Well, well, well, let's solve this equation with a touch of humor, shall we?
So, we have our thin lens equation: (60 cm)^(-1) = (15 cm)^(-1) + (60 cm)^(-1)(15 cm)^(-1)
Now, let's combine those little fractions using a common denominator to make our lives easier. And the denominator is... *drumroll*... 900 cm!
So, now we have: (60 cm)^(-1) = (900 cm)/(15 cm) + (900 cm)/(60 cm)(15 cm)
Simplifying, we get: (60 cm)^(-1) = 60/900 + 900/900
After simplifying even more, we get: (60 cm)^(-1) = 1/15 + 1
And lo and behold, the equation transforms into: (60 cm)^(-1) = 2/15
Now, all we need to do is take the reciprocal of both sides, and we find that: (60 cm) = 15/2
Finally, dividing by the original object distance of 15.0 cm, we get: (60 cm) / (15 cm) = 4
Ta-da! The distance of the image is 4 times the object distance.
I hope you enjoyed this humorous mathematical journey!
To find the distance of the image using the thin lens equation, which is given by:
1/f = 1/di - 1/do
where f is the focal length of the lens, di is the distance of the image, and do is the distance of the object.
Given:
focal length (f) = 15.0 cm
distance of the object (do) = 60.0 cm
Substituting these values into the thin lens equation, we get:
1/15 = 1/di - 1/60
To solve for the distance of the image (di), we need to rearrange the equation:
1/di = 1/15 + 1/60
Let's simplify this equation step by step:
1/di = (4/60) + (1/60) = 5/60
To isolate di, we take the reciprocal of both sides:
di = 60/5 = 12.0 cm
Therefore, the distance of the image is 12.0 cm.

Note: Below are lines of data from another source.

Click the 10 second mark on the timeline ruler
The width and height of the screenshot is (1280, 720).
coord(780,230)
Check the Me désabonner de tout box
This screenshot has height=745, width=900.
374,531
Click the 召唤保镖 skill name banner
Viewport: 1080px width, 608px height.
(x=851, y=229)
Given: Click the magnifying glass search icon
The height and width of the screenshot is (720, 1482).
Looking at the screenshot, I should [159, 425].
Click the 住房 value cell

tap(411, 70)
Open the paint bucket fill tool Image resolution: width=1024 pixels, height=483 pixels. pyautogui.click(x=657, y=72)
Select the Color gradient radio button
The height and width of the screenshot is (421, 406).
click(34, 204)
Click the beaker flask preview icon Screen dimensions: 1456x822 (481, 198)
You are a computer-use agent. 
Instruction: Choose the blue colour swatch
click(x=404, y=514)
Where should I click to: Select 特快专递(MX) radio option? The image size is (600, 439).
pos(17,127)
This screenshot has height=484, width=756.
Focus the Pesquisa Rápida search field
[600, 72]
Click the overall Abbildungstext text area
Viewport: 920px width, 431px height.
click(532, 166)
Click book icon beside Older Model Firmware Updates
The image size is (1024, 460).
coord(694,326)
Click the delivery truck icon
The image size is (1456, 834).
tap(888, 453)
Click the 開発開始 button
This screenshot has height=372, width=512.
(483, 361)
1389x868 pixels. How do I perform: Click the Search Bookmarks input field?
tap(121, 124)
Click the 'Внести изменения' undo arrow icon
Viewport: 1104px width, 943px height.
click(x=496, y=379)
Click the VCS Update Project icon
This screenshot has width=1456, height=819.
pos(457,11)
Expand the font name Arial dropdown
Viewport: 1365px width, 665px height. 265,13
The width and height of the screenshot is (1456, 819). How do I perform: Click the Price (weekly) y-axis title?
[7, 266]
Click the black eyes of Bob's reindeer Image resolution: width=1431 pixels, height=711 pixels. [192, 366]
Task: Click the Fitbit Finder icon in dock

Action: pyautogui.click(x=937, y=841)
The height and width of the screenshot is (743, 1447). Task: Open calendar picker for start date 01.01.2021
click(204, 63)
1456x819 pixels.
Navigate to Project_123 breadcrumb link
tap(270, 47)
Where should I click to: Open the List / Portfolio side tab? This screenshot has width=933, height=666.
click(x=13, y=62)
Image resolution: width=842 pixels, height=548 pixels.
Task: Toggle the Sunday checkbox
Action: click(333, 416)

To find the distance of the image using the thin lens equation, we can follow these steps:
1. Convert all distances to meters: In this case, the object distance is 60.0 cm = 0.60 m, while the focal length of the lens is also 15.0 cm = 0.15 m.
2. Substitute the values into the thin lens equation: The thin lens equation is given by:
1/f = 1/di - 1/do,
where
- f represents the focal length of the lens,
- di represents the distance of the image, and
- do represents the distance of the object.
Plugging in the known values:
1/0.15 = 1/di - 1/0.60.
3. Simplify the equation: We need to find the term 1/di. To do this, we can multiply both sides of the equation by 0.60. This yields:
0.60/0.15 = 0.60/di - 0.60/0.60.
Simplifying the right side:
4 = 0.60/di - 1.
4. Rearrange the equation to isolate 1/di: Add 1 to both sides of the equation:
5 = 0.60/di.
Divide both sides of the equation by 5:
1/di = 0.60/5.
Simplifying the right side:
1/di = 0.12.
5. Take the reciprocal of both sides: Taking the reciprocal of both sides of the equation gives us:
di = 1/(0.12).
6. Calculate the distance of the image: Evaluating the reciprocal gives us:
di ≈ 8.33 m.
Therefore, the distance of the image is approximately 8.33 meters.